◆ **Testo di riferimento**:
-*-

Il viaggio dell’eroe
Sola contro il mondo, con un fratello a cui dedicare la propria vita, la giovane Raji lavora instancabilmente come artista circense in un affascinante spettacolo da piazza, accompagnata dalle storie narrate dal piccolo Golu e le sue marionette.
I due vivono una quotidianità fatta di impegno e sacrificio, una vita semplice ma serena che viene improvvisamente interrotta da una minaccia che lo stesso Golu, nelle sue leggende, considerava solo un mito: i demoni sono tornati per fare guerra agli dei. E nessuno è al sicuro.
In pochi istanti morte e desolazione avvolgono il mondo fino a quel giorno conosciuto e Raji vede venir strappato dalle sue braccia il suo stesso sangue, rapito da orde di inquietanti creature. È tutto finito?

Per raccontare Raji: An Ancient Epic è necessario entrare nell’atmosfera delle fiabe, tra mitologia e religione, allentando la presa su concetti quali ritmo, libertà e sfida per abbracciare invece un’esperienza che fa della semplicità la sua virtù, tratteggiando un epica che ha la forma e il gusto delle leggende classiche.
Il titolo non tradisce, dunque, e fa da cappello ad un viaggio dell’eroe (o dell’eroina, in questo caso) che risponde in maniera fedele ai canoni: il prescelto, l’intervento divino, il susseguirsi degli eventi che poco tiene conto della coerenza e abbandona comprimari e luoghi in favore di una spinta della protagonista verso una nuova sfida.
Una narrazione atipica, a tratti straniante e che spesso inciampa nella banalità, mettendo a dura prova il giocatore incapace di scendere a compromessi con il contesto – in cui questo stile risulta invece coerente.

L’anima è quella dell’avventura dalla struttura lineare, in cui esercitare il nostro atletismo per superare sezioni platform di difficoltà pressoché nulla per affrontare di tanto in tanto i nemici che popolano specifiche e ben delimitate aree.
Se ad un primo impatto qualcuno potrebbe ricordare i Prince of Persia 3D dell’era PS2, è evidente come nelle sezioni acrobatiche l’abilità richiesta al giocatore sia minima, più che altro legata al posizionamento prima dei salti. Il tempismo, purtroppo, è chiamato in causa solo in casi rarissimi e principalmente in sequenze scriptate.
Il design dei livelli ci offre una strutturazione piuttosto elaborata a livello estetico, con numerosi spostamenti in verticalità e la tendenza a richiudere su sé stessi i percorsi allo scopo di muovere in un unica direzione il giocatore anche quando è costretto a tornare sui suoi passi.

-*-

◆ **Materiale fornito**:
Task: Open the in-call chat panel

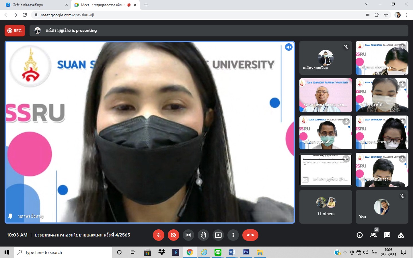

-*-

◆ **Consegna 1**:
Rispondi a queste domande sulla recensione di Raji: An Ancient Epic.
(a) Chi accompagna Raji con le storie narrate con le marionette?
(b) Chi sono tornati per fare guerra agli dei?
(c) Quali giochi dell'era PS2 potrebbe ricordare il titolo a un primo impatto?
◆ **Consegna 2**:
Scrivi il seguito della recensione di Raji: An Ancient Epic, ripartendo dopo l'ultima frase sul design dei livelli.
Il materiale non ha nessun legame con la recensione di Raji: An Ancient Epic.

◆ **Risposta 1**:
(a) Il piccolo Golu, il fratello di Raji.
(b) I demoni.
(c) I Prince of Persia 3D.

◆ **Risposta 2**:
Le interazioni di Raji con il mondo di gioco sono varie e vanno dall’arrampicata alla corsa sui muri, con sprazzi di equilibrismo su pali ed eleganti discese sui drappi che ornano le affascinanti e immense architetture mediorientali, senza richiedere però al giocatore un impegno tale da rendere queste situazioni realmente appaganti, trasformandole invece spesso in tediose interruzioni fra uno scontro e l’altro.
Proprio i combattimenti invece rappresentano l’elemento più interessante a livello di gameplay, offrendo una base di corpo a corpo che si apre con attacchi base, potenti e le acrobazie contestuali disponibili con superfici che si offrono come sponda, quali muri e colonne. Si percepisce un minimo ritardo a volte nell’esecuzione dei comandi, ma in breve si concatenano capriole e mosse devastanti.
Progredendo si accede a diversi tipi di armi (lancia, arco, spada scudo e… sorpresa) da potenziare con gli “orb” di energia da trovare durante l’esplorazione dei livelli, i quali forniscono effetti extra come colpi elementali a catena o che colpiscono randomicamente ad area. A voi la sperimentazione, io ho amato spada e scudo con elemento gelo.

Molto spesso i nemici si riveleranno aggressivi o capaci di attaccare in modo imprevedibile, lasciandoci poco spazio. Per ovviare a queste situazioni disponiamo di un attacco “furia” speciale (cumulabile in numero limitato e da ricaricare sconfiggendo i nemici) che oltre a causare un danno elevato “ferma” per qualche istante gli avversari, permettendoci di colpirli liberamente.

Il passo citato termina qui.